***** Text to read

I'm not 100% convinced that these are total isolated species, but may be more of a big smeary mess of clinal variation where you have a smear of types from lowland to highland conditions. It's not that easy to get around in a tropical rainforest so it wouldn't surprise me if folks find a bunch of intergrades the more they explore.


If I remember PNG still has a glacier on it somewhere in excess of 15000 ft??

Crocodile Hunter (Steve Erwin helicoptered up to it and put his hands on the ice!)

Also in my zoo/herp days I worked with Boelins pythons from highland PNG that required air conditioning to keep them going.

I found this blurb on these pythons that are found in the 6000 to 8000 ft elevation range.

There are two seasons in New Guinea: the rainy (November through April) and the dry (May to October). The highlands of PNG and west Papua maintain a temperate climate, though frequent thunderstorms do occur during the dry season. The average maximum temperature in the lowlands is 90 degrees Fahrenheit. Temperatures in the mountains can reach the upper 80s, with intense ultraviolet exposure that can make it feel blisteringly hot. Yet, the temperature can also fall as low as the mid 40s at night. Humidity levels can range from the mid 60s to 90 percent


----------



## Happypaphy7 (Nov 13, 2016)

Thank you for the information, Rick.

So the lowland is hot and the highland is very warm during the day with significant drop at night (I assume not every night?)

Now I have to think about how to grow this thing, then.


----------



## JAB (Nov 13, 2016)

Did you work in the herp world Rick or just a hobby? Boelens are gorgeous! Never had the $$ for any myself but did keep some of the first Savu Island Pythons that I miss to this day!


----------



## Rick (Nov 13, 2016)

I was a supervisor of herps and aquariums at the Oklahoma city zoo for 13 years, but I've been out of the zoo biz since 95 when I started in ecotoxicology for a waste water engineering and consulting firm. I've hardly done any exotic herp stuff since, but periodically get to work with native species. Since most of my work is in aquatic tox I get to spend some time on amphibian issues.

I still have friends in the zoo biz so check in with them now and then for my herp fix too:wink:


----------



## Linus_Cello (Nov 14, 2016)

Rick said:


> I was a supervisor of herps and aquariums at the Oklahoma city zoo for 13 years, but I've been out of the zoo biz since 95 when I started in ecotoxicology for a waste water engineering and consulting firm. I've hardly done any exotic herp stuff since, but periodically get to work with native species. Since most of my work is in aquatic tox I get to spend some time on amphibian issues.

**********

> Set task a
Locate every line in the listing that contains the word "Where". Case counts.

***** Recorded information

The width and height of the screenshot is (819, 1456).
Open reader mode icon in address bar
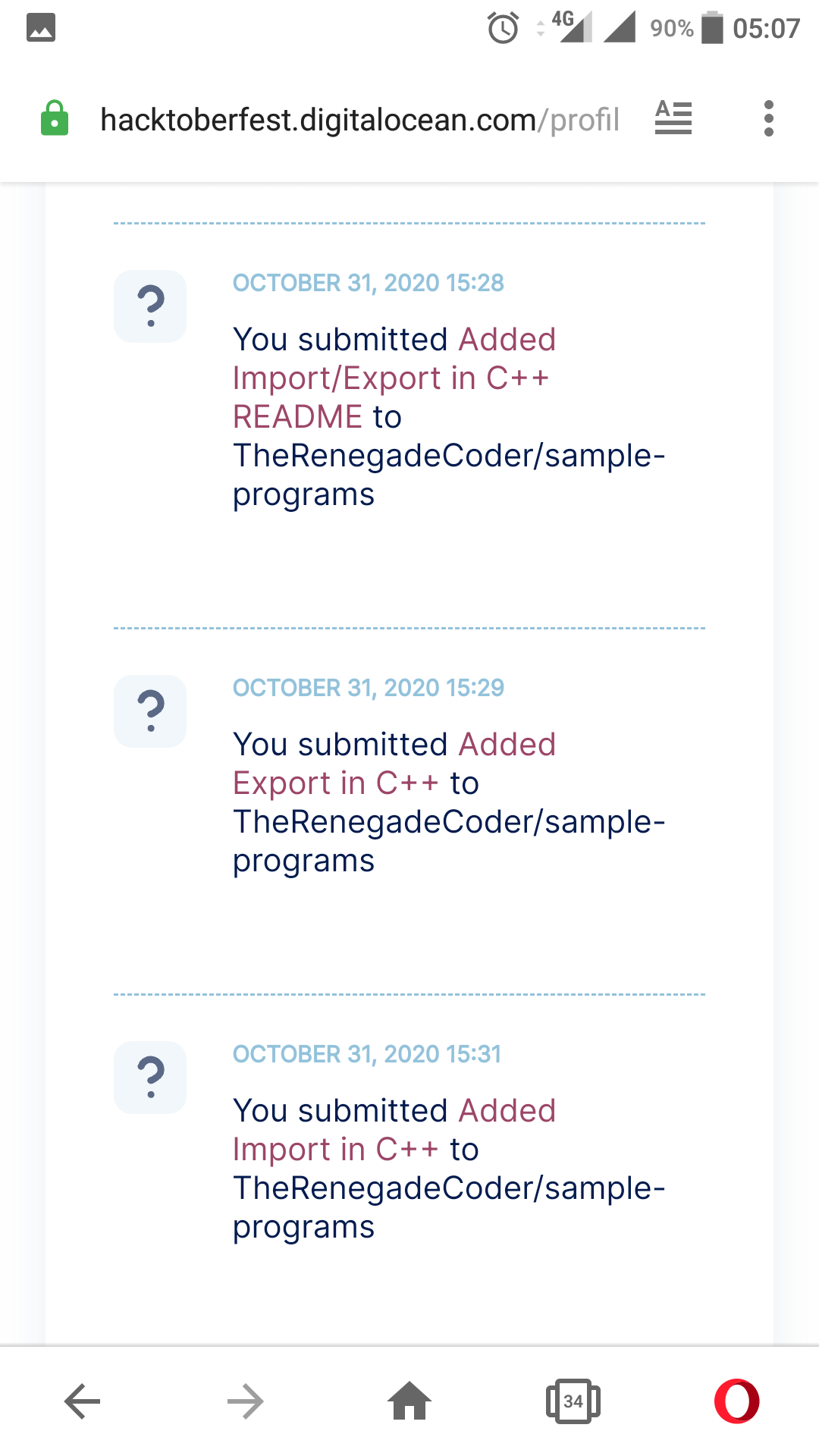673,118
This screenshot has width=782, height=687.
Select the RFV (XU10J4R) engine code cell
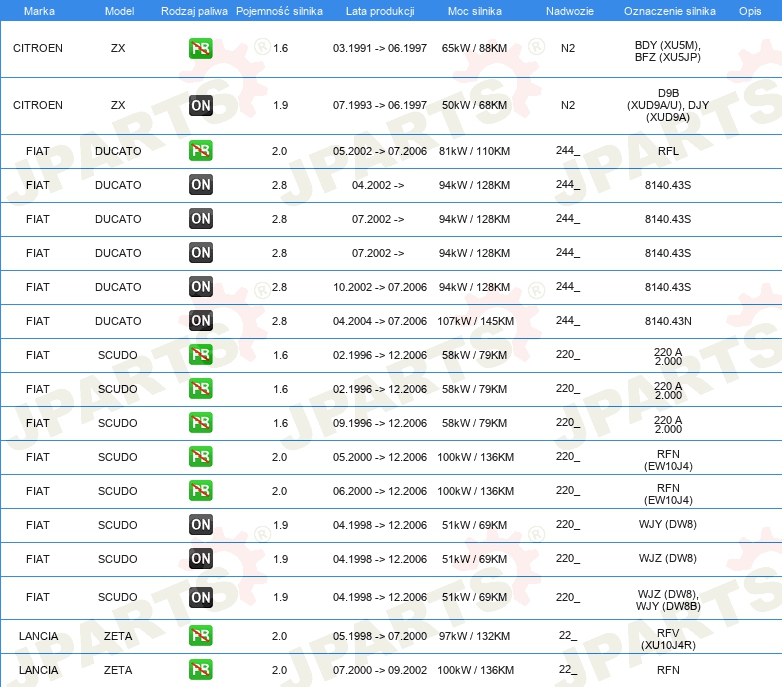tap(668, 638)
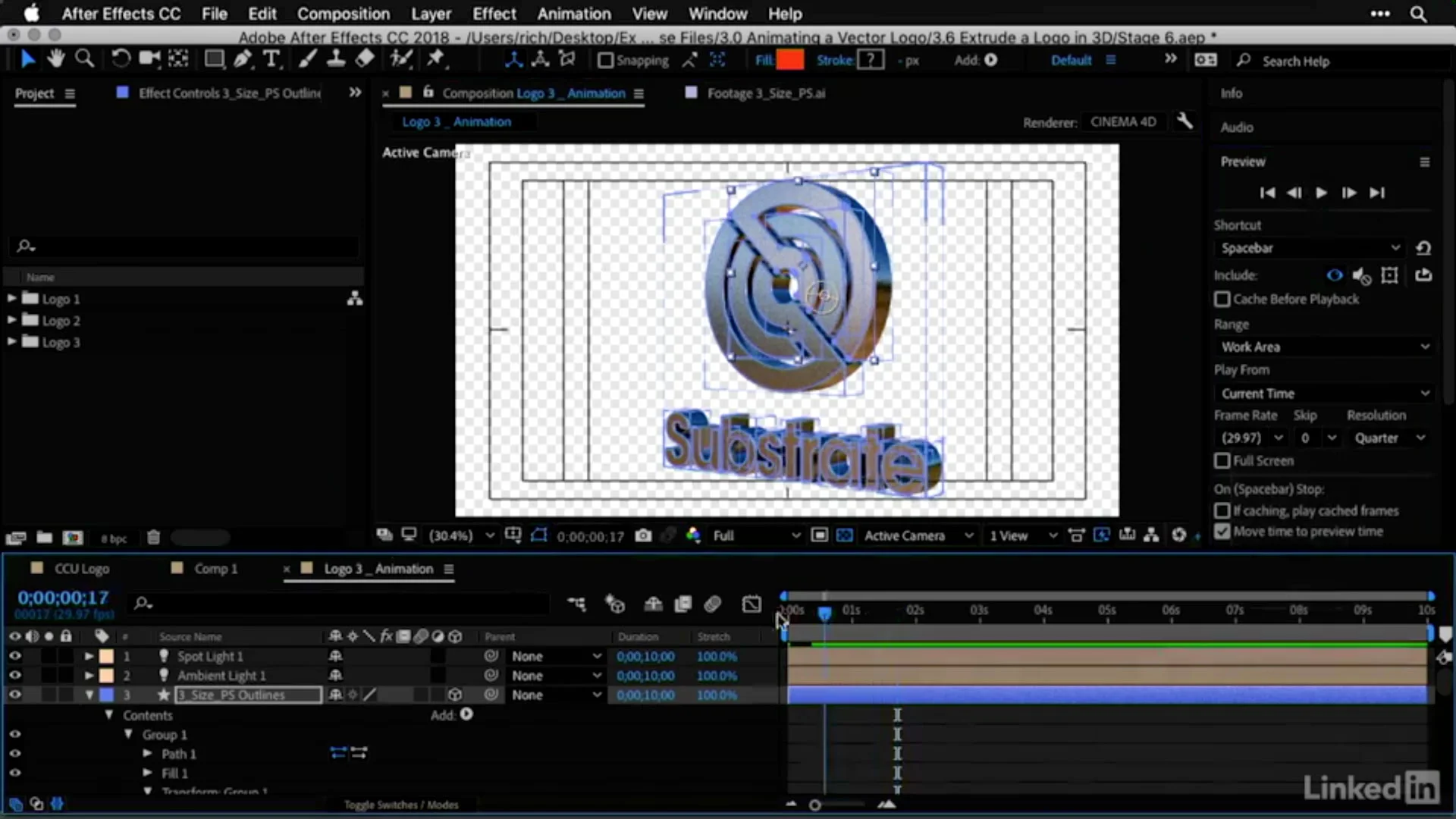Switch to the Comp 1 tab
The height and width of the screenshot is (819, 1456).
point(216,568)
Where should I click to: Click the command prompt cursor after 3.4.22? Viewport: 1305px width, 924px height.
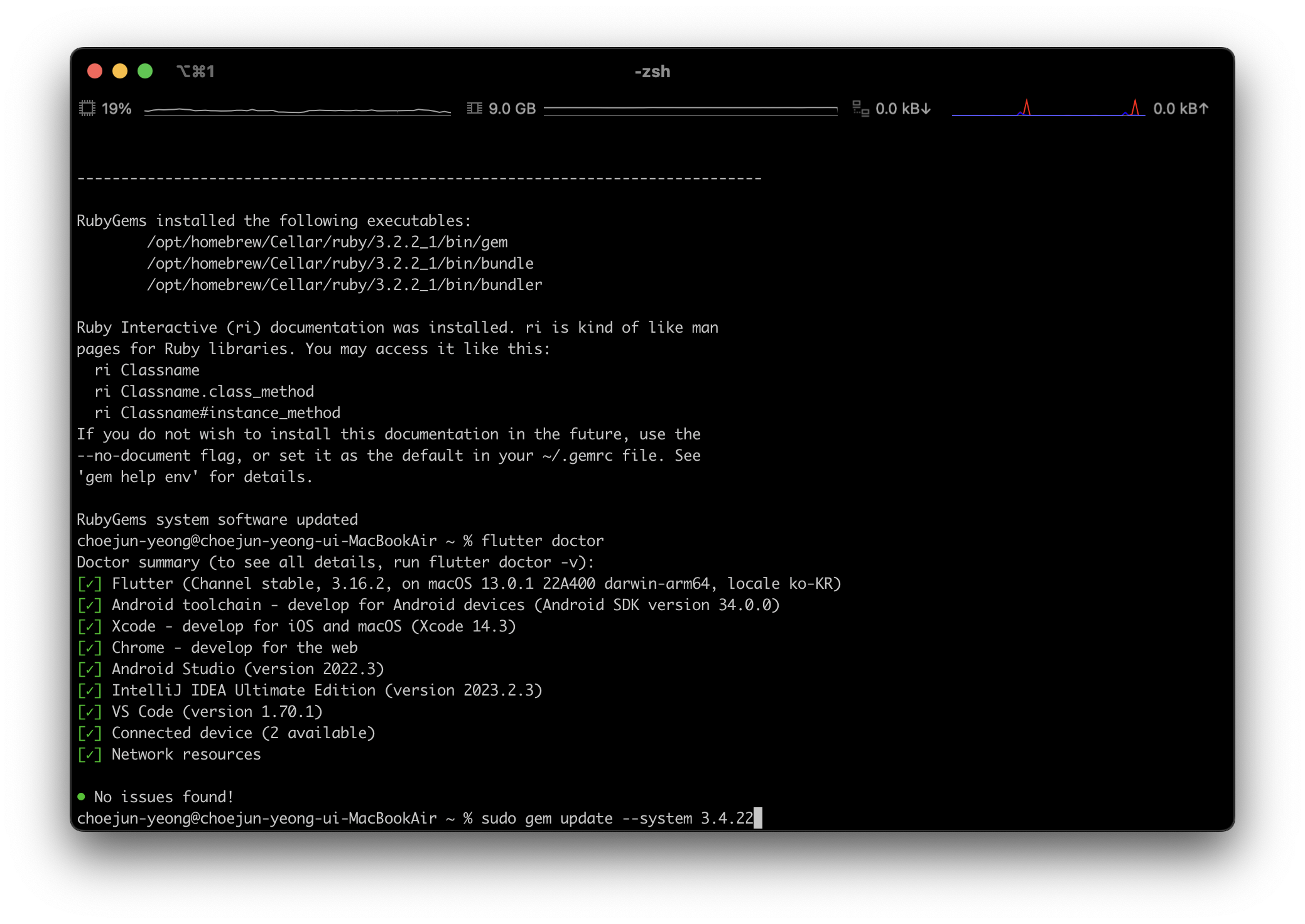pos(758,819)
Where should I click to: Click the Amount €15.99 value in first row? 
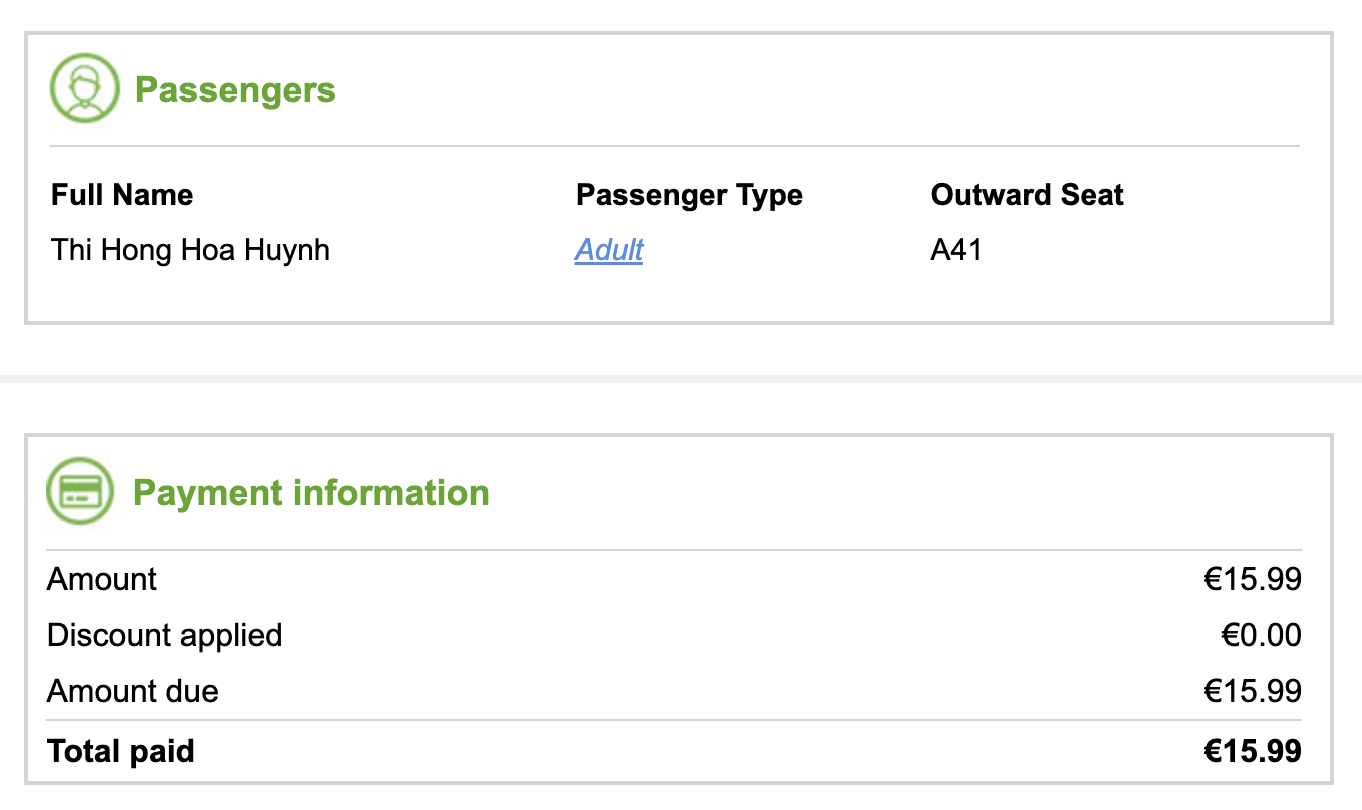pos(1252,579)
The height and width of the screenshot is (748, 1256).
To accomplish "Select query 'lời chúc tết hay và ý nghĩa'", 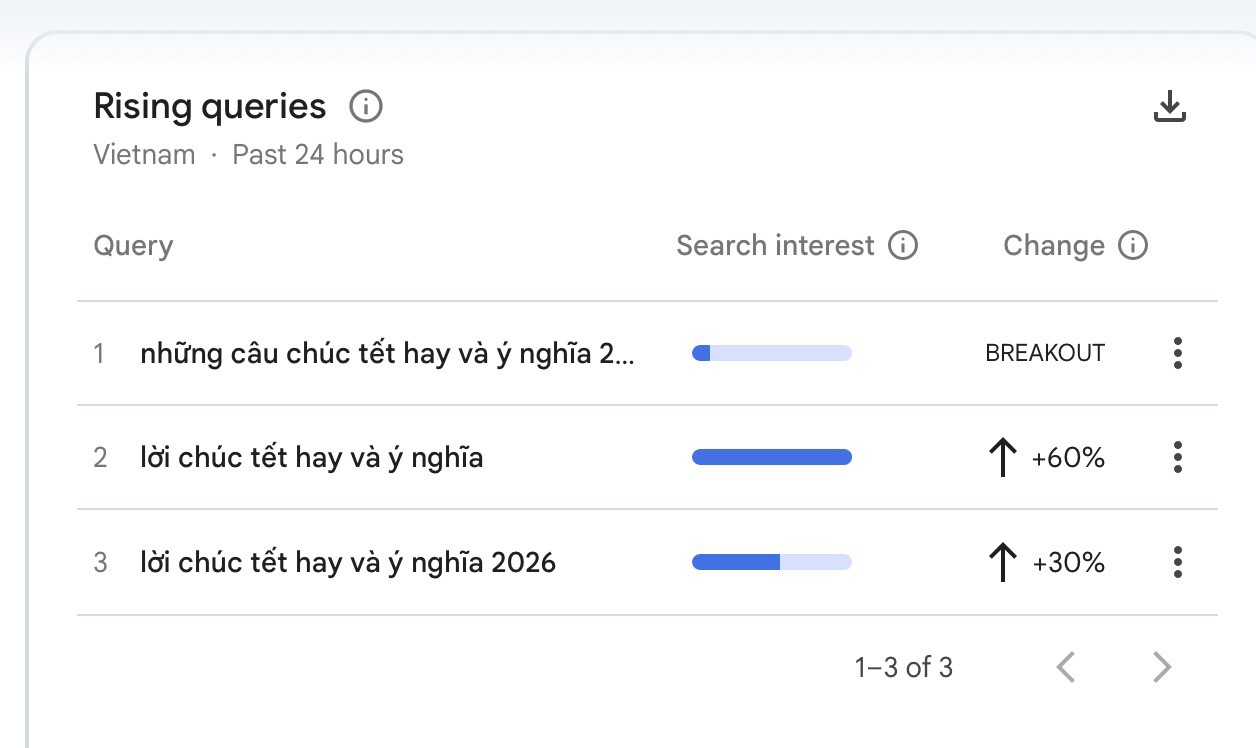I will tap(312, 457).
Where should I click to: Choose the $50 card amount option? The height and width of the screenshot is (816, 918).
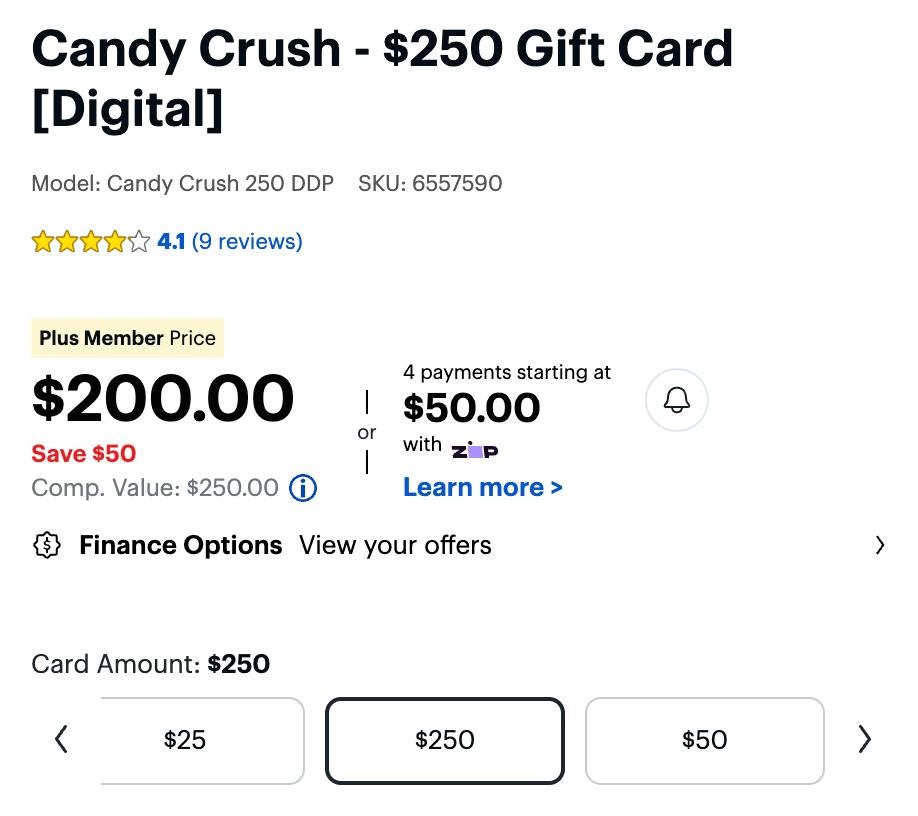coord(704,740)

**********

> Set task b
Summarize the forum thread in two sentences.

> Result a
Where should I click to: Click the command prompt cursor after 3.4.22? Viewport: 1305px width, 924px height.
Where should I click to: Click the Amount €15.99 value in first row? 
Where should I click to: Choose the $50 card amount option? The height and width of the screenshot is (816, 918).

> Result b
Rick suggests the species discussed may form a smear of clinal variation from lowland to highland rather than isolated species, recalls working with highland PNG pythons that needed air conditioning, and quotes a description of New Guinea's rainy and dry seasons, hot lowlands, and highland nights as low as the mid 40s. Happypaphy7 concludes that the highlands are very warm by day with a significant drop at night, and Rick explains supervising herps and aquariums at the Oklahoma city zoo for 13 years before moving into ecotoxicology in 95.